Capizzi (ME), ucciso un 16enne: Cosenza esprime cordoglio. La vittima era nipote di un noto medico della città

Cosenza/Capizzi (ME) — Ha suscitato dolore anche a Cosenza l’omicidio di Giuseppe Di Dio, 16 anni, ucciso la sera di domenica 2 novembre a Capizzi, nel Messinese, durante una sparatoria davanti a un bar in via Roma. Secondo le prime ricostruzioni investigative, i colpi sarebbero stati esplosi da un 20enne, poi fermato insieme al padre (48 anni) e al fratello (18): il bersaglio, stando agli inquirenti, sarebbe stato un altro giovane. Un amico di 22 anni è rimasto ferito.

Il legame con Cosenza

La vittima, studente dell’Istituto alberghiero di Troina (EN), era nipote del professor Michele Di Dio, urologo dell’Azienda Ospedaliera di Cosenza e figura nota nel mondo sanitario e accademico cittadino.
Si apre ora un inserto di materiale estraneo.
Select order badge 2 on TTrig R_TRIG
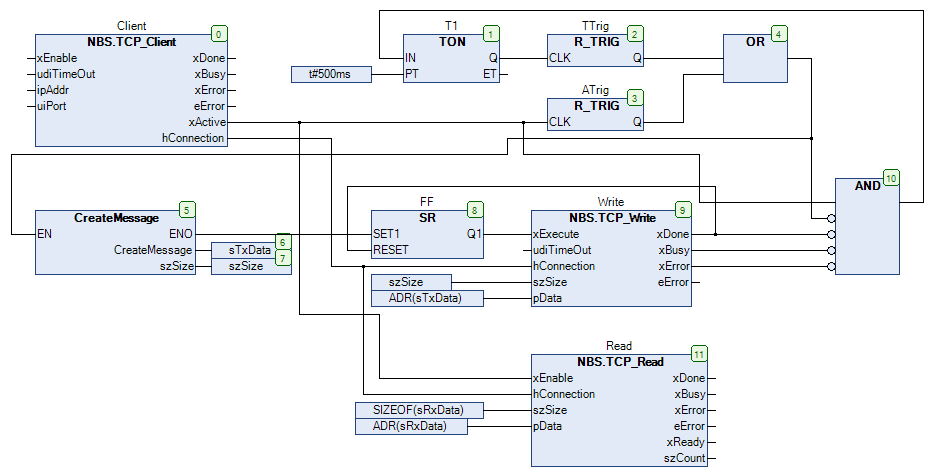 [635, 33]
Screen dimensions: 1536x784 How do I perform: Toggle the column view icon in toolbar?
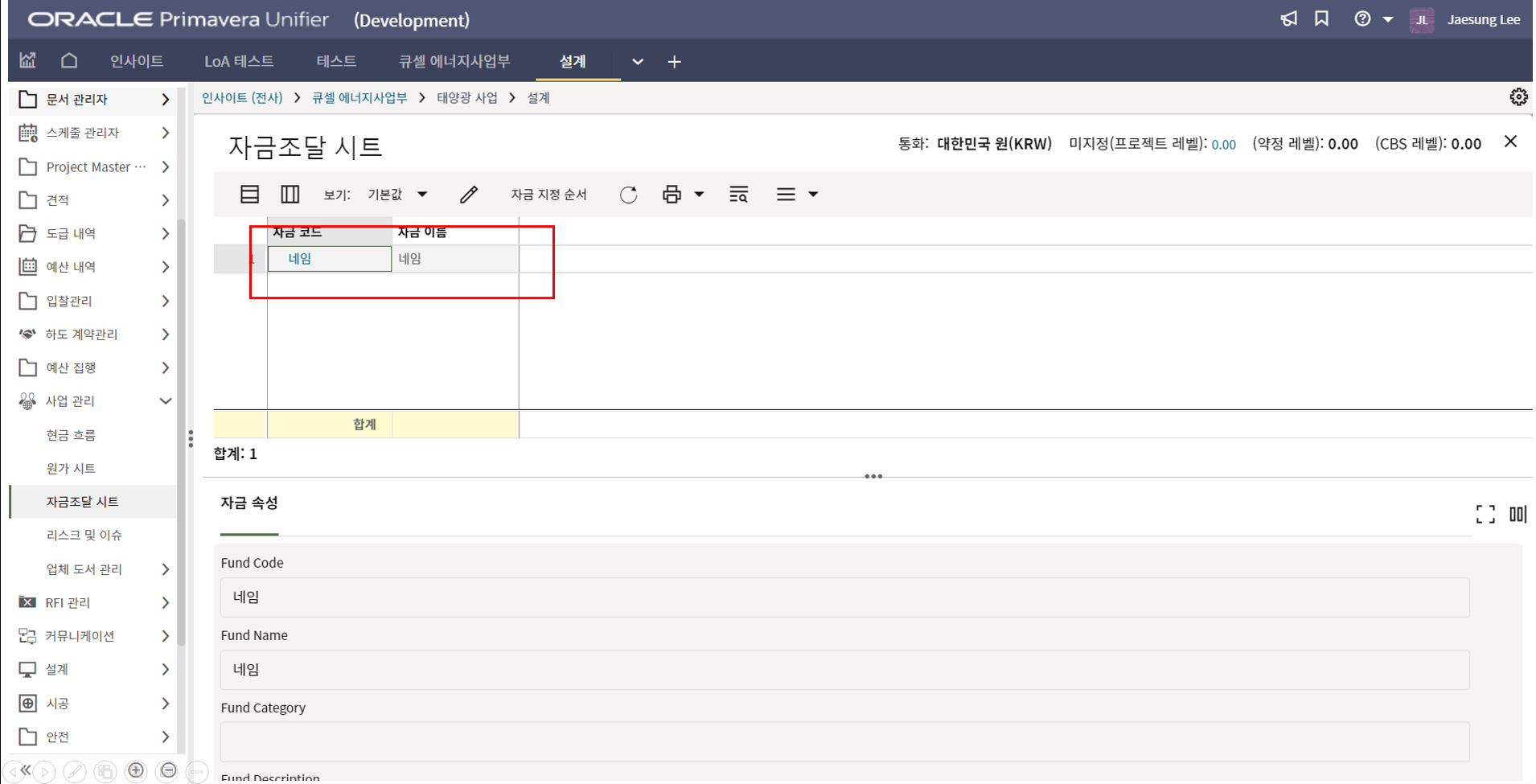point(290,195)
La notizia ha provocato messaggi di vicinanza e cordoglio a Cosenza, ai quali si aggiungono quelli del nostro giornale, rilanciati da testate locali e pagine istituzionali; tra questi anche parole di condoglianze del sindaco Franz Caruso.

L’inchiesta

Gli accertamenti sono coordinati dalla Procura competente; i Carabinieri hanno eseguito i fermi e raccolto le prime testimonianze. Al momento la pista prevalente è quella dello scambio di persona e di colpi esplosi “alla cieca” davanti al locale. Ulteriori riscontri balistici e le immagini disponibili serviranno a chiarire dinamica e responsabilità.

Reazioni

Commozione e sdegno hanno attraversato la comunità cosentina, con medici, università e istituzioni che hanno espresso vicinanza alla famiglia Di Dio. Dalla Sicilia, amministratori locali hanno parlato di una “tragedia che poteva trasformarsi in strage” viste le persone presenti in strada al momento degli spari.